Single-cell multi-omic lineage tracing uncouples tumour initiation and drug tolerance in breast cancer

Cancer is a heterogeneous disease, where multiple, phenotypically distinct subpopulations co-exist. Tumour evolution is a result of a complex interplay of genetic and epigenetic factors. Predicting the different cancer phenotypes requires linking the molecular state of a clone to its fate with high precision. Single-cell lineage tracing techniques are being successfully applied to the study of cancer evolution. I will show how single-cell assays endowed with genetic barcodes can be exploited to extract transcriptional stability properties of cancer clones, link molecular states to phenotypes, and study tumour heterogeneity, using a breast cancer model as a case study. Next, I will show how a new framework, called GALILEO, capturing lineage tracing, transcriptomic, and chromatin accessibility information simultaneously and at single-cell resolution, can be used to gain deep insights on aggressive cancer phenotypes. By tracing cancer cells in mice, we observe that the highly tumorigenic niche properly contains two transcriptionally distinct clonal subpopulations. Importantly, we identify a major epigenetic module common to them, which may explain the phenotypic relationship between these tumour-initiating subpopulations. In contrast, when exposed to cytotoxic treatment, the two cancer subpopulations show different drug sensitivity, both in vitro and in vivo.
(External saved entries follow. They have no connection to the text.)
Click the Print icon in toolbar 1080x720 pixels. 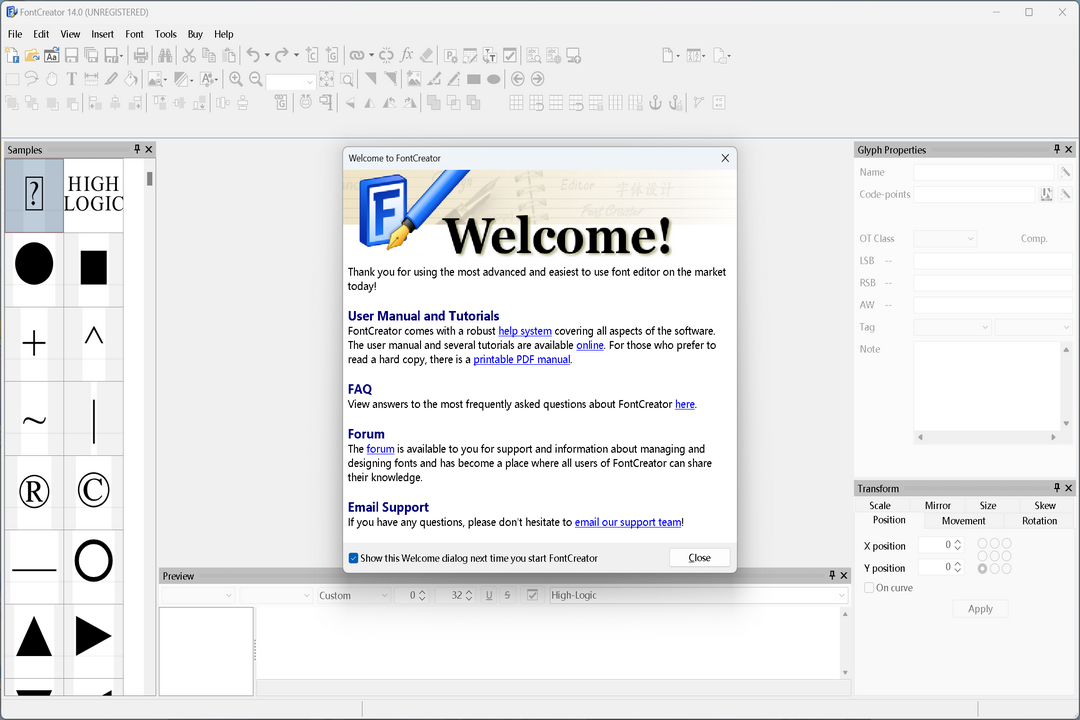pos(141,56)
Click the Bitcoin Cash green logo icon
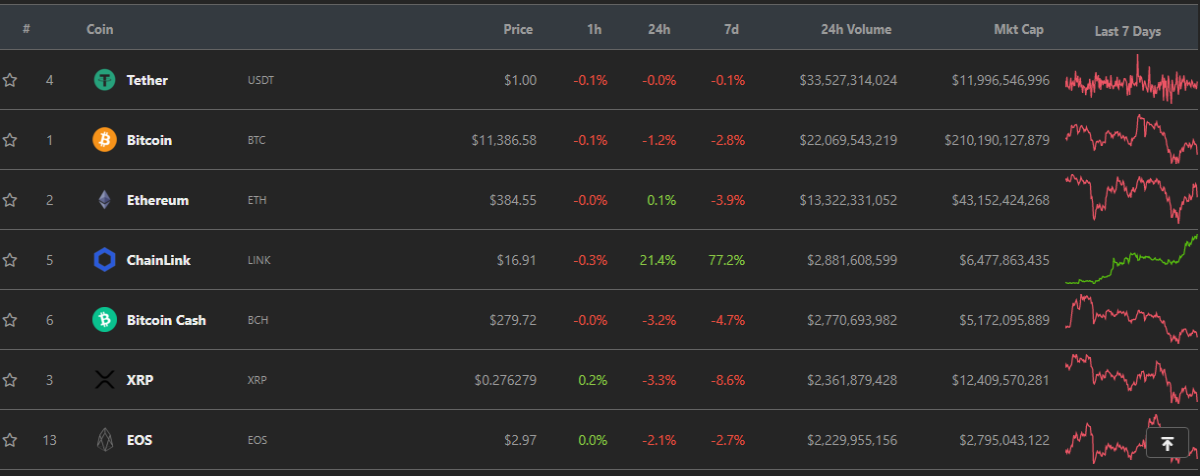The height and width of the screenshot is (476, 1200). [x=105, y=320]
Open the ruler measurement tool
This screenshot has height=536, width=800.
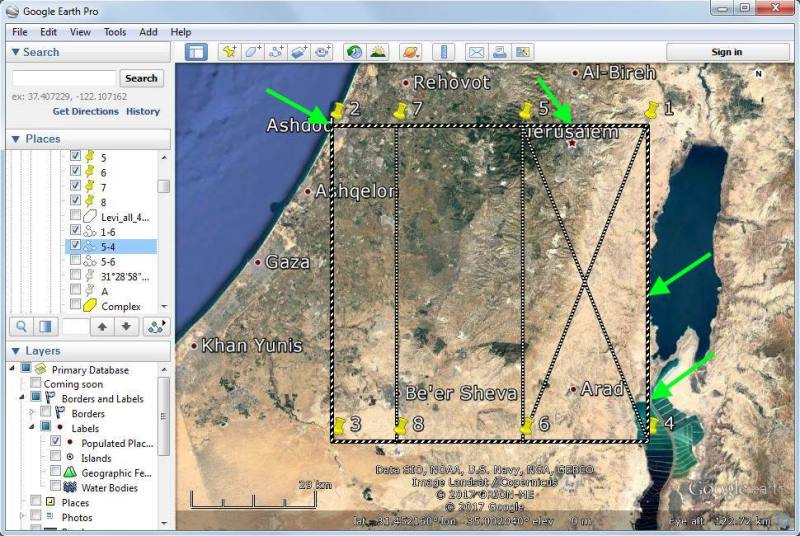click(442, 52)
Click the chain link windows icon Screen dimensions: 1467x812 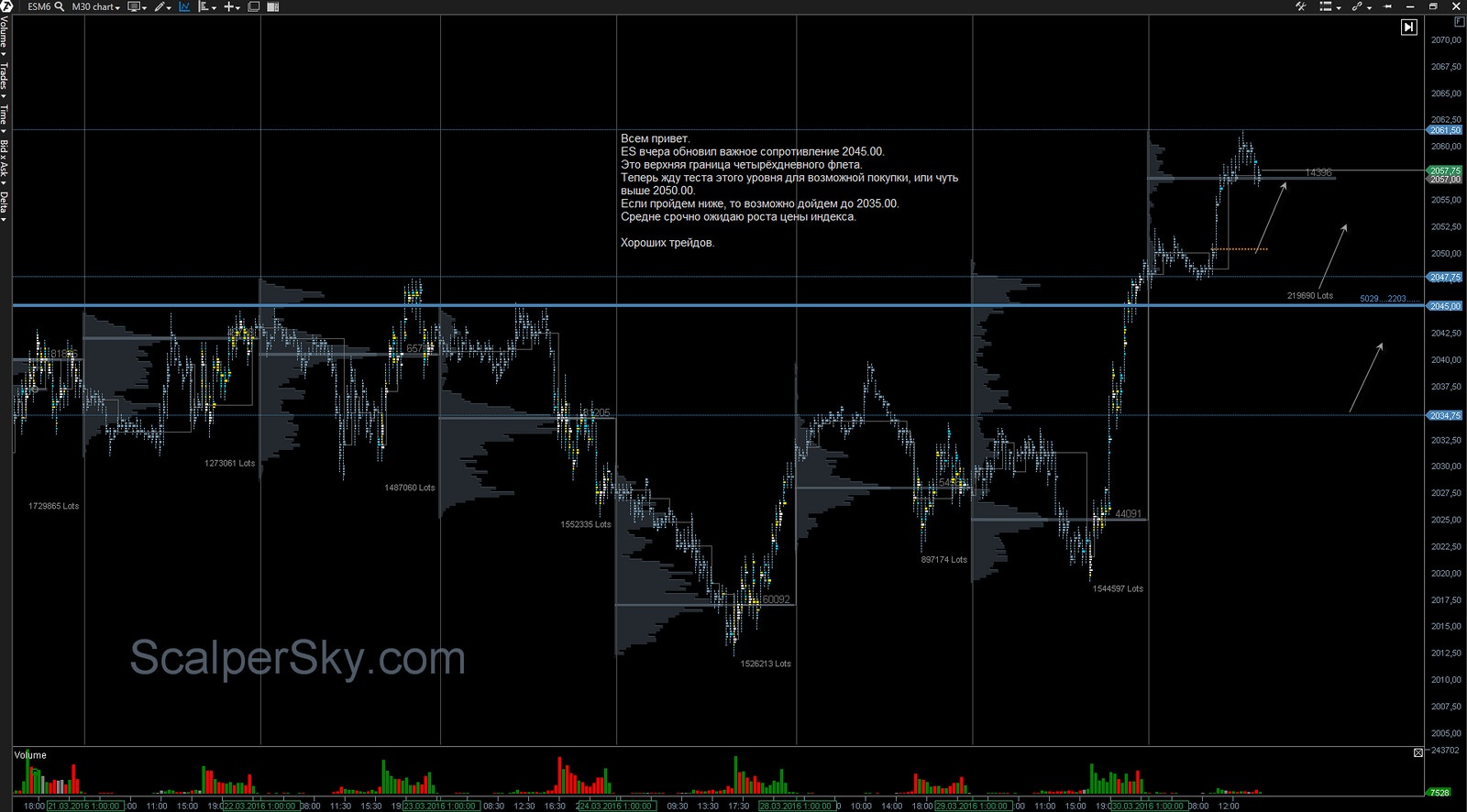[1359, 6]
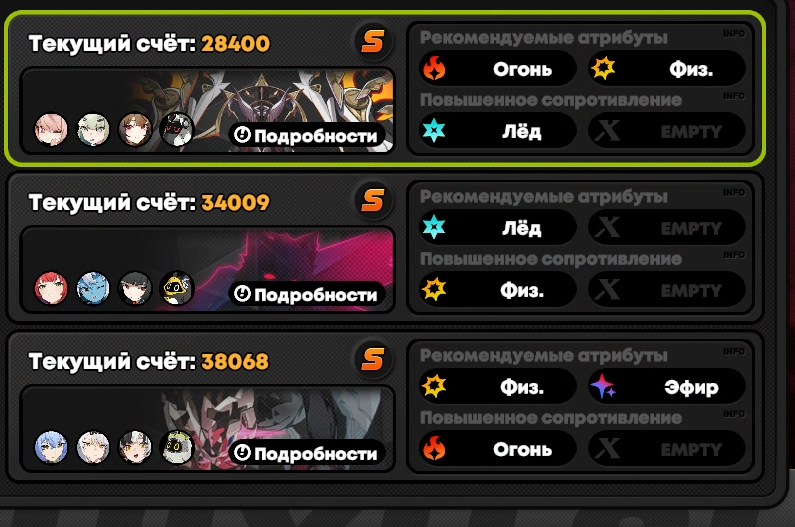Viewport: 795px width, 527px height.
Task: Click the yellow-hooded bangboo avatar in second team
Action: 177,288
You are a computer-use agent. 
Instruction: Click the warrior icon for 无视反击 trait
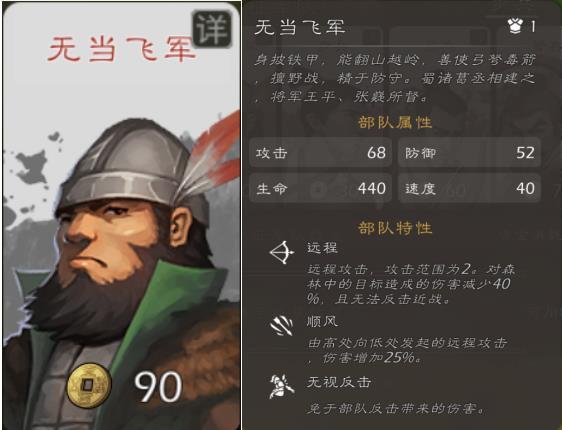point(282,387)
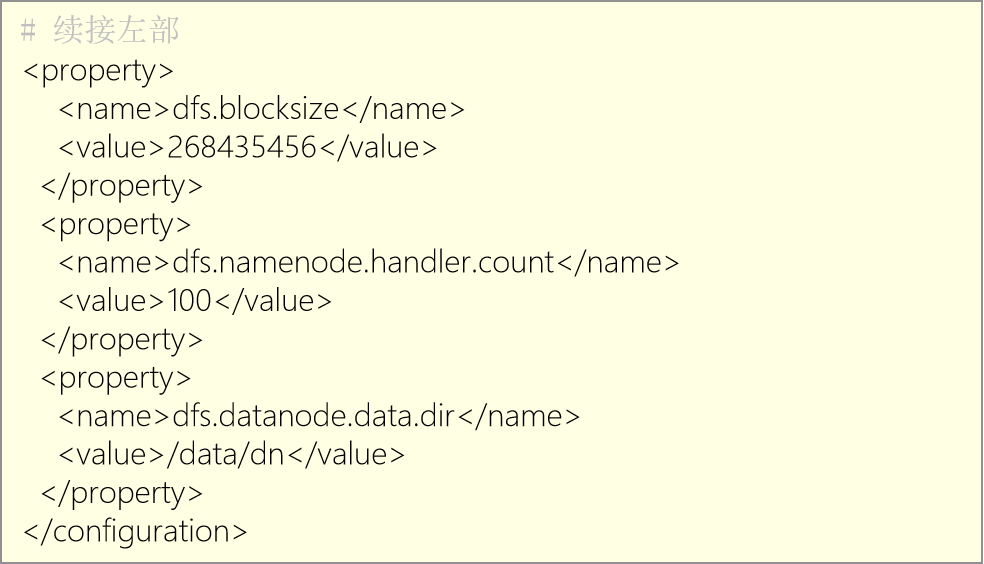Select the handler count value 100
Image resolution: width=984 pixels, height=564 pixels.
(189, 301)
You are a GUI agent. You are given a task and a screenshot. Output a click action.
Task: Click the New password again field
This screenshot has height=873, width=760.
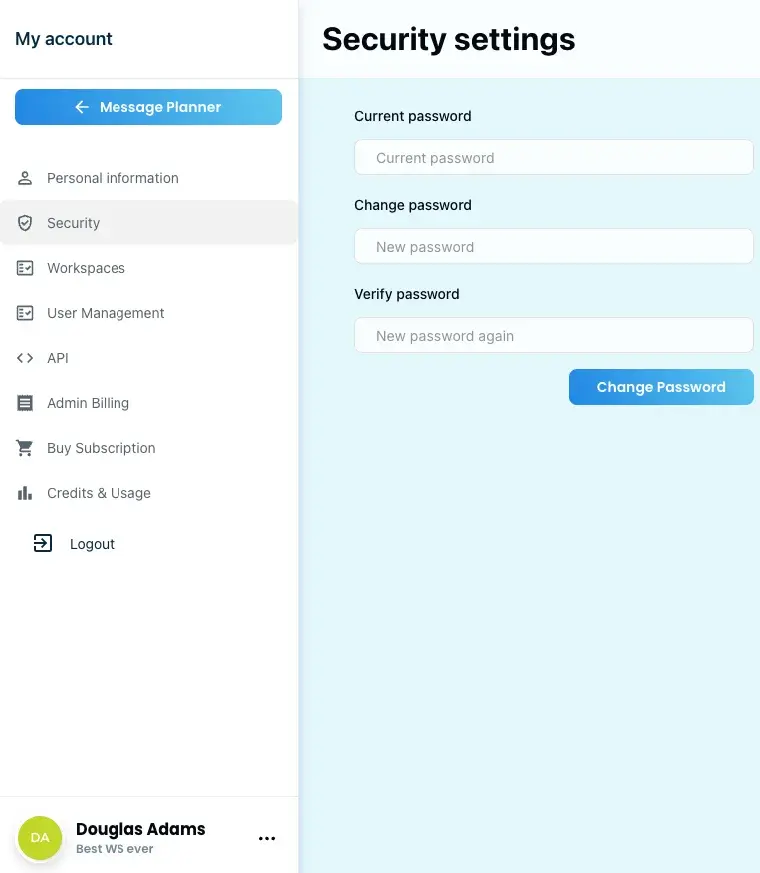coord(553,335)
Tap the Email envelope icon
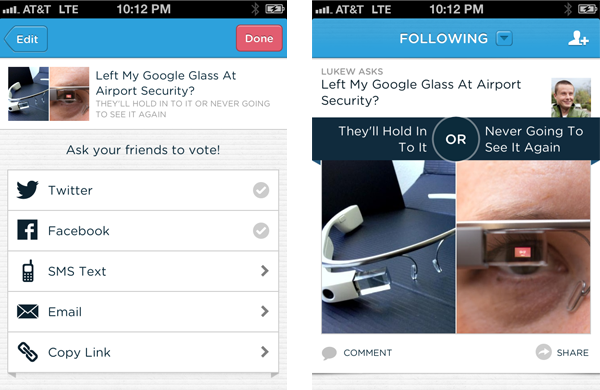 click(x=28, y=312)
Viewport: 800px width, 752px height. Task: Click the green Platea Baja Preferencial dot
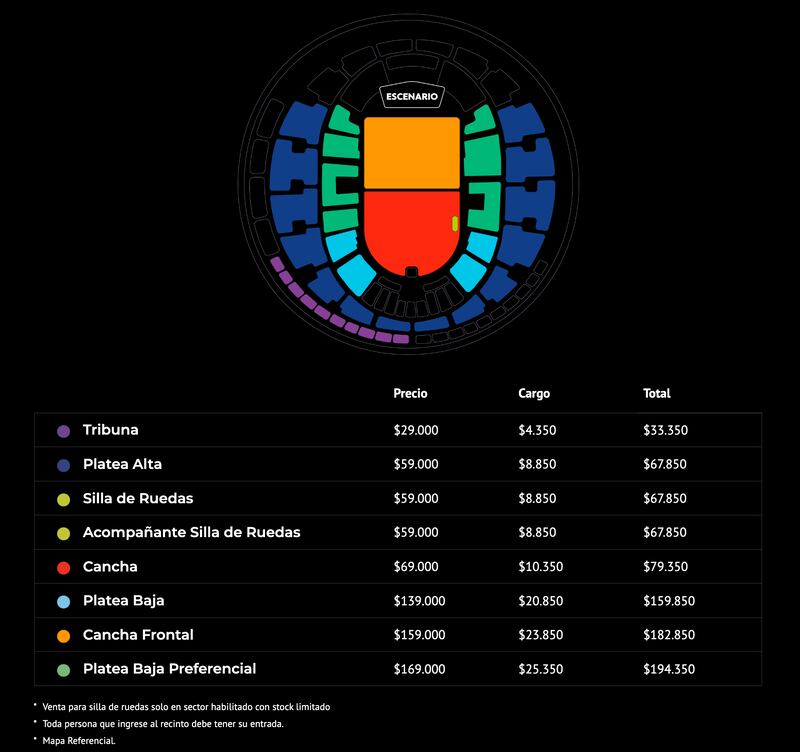coord(64,669)
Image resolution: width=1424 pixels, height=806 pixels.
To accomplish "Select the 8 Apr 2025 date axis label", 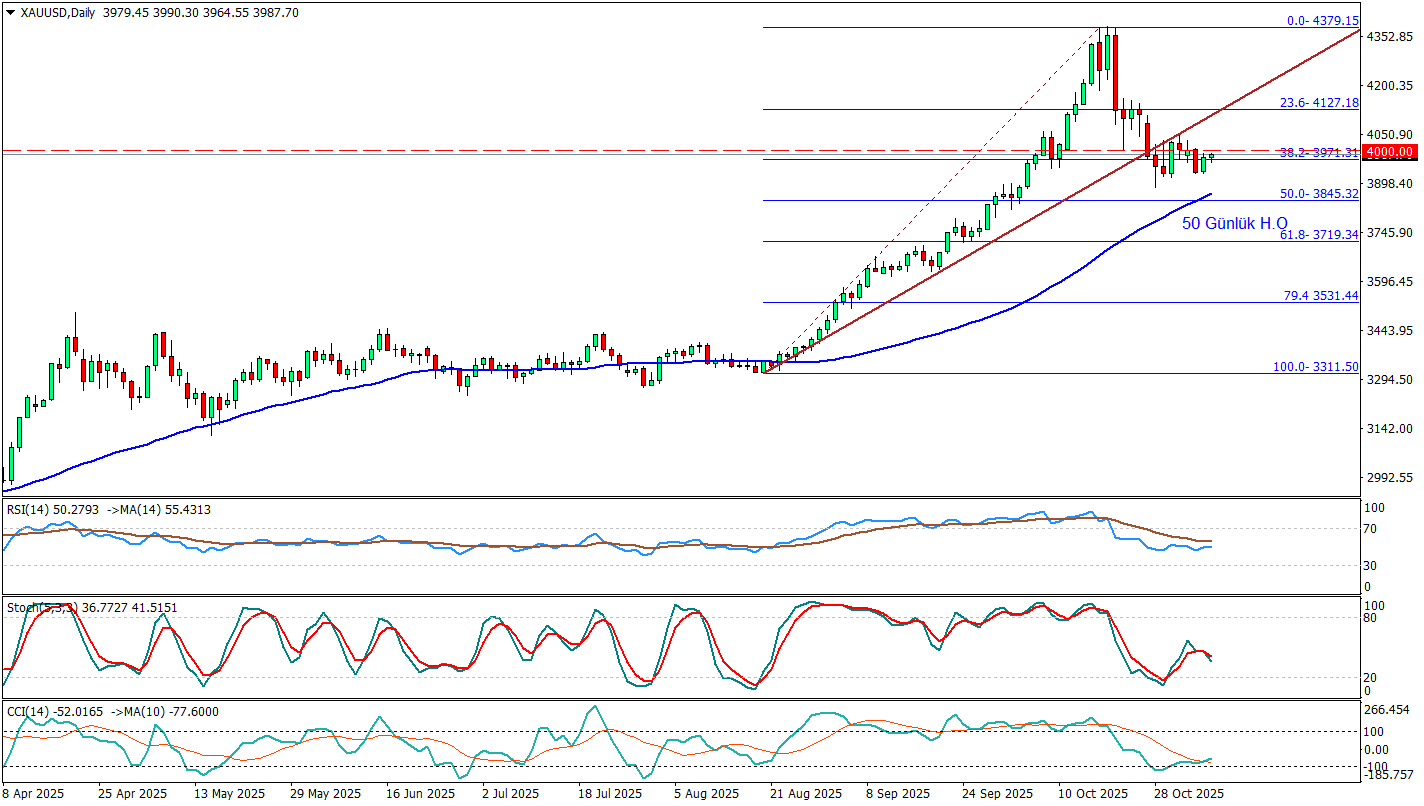I will pyautogui.click(x=35, y=793).
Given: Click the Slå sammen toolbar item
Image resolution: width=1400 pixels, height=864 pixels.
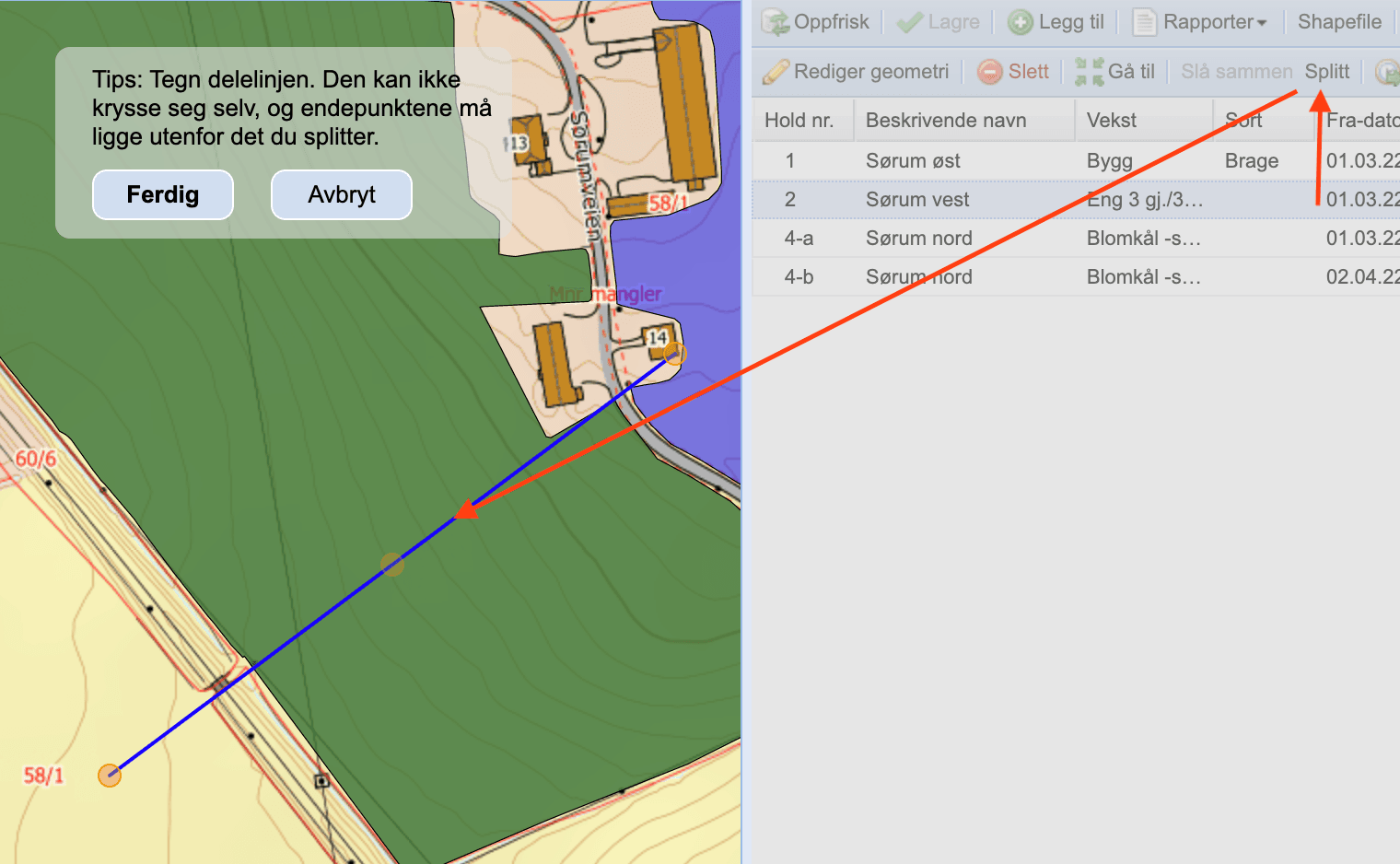Looking at the screenshot, I should (x=1237, y=72).
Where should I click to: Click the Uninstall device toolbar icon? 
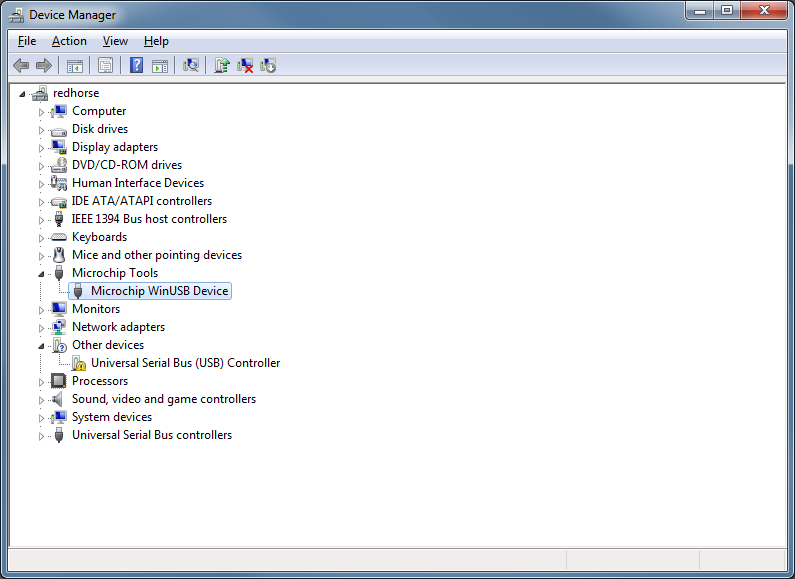245,66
Finally, by tracing clonal response to chemotherapy across time, we identify two distinct paths to drug tolerance, each showing a gene expression bias that is reminiscent of the initial, untreated state. The possibility to associate the molecular features of cancer clones to their different outcomes, especially in the presence of epigenetic drivers, makes the proposed approach extremely valuable for the study of the evolution of cancer diseases at single-cell resolution.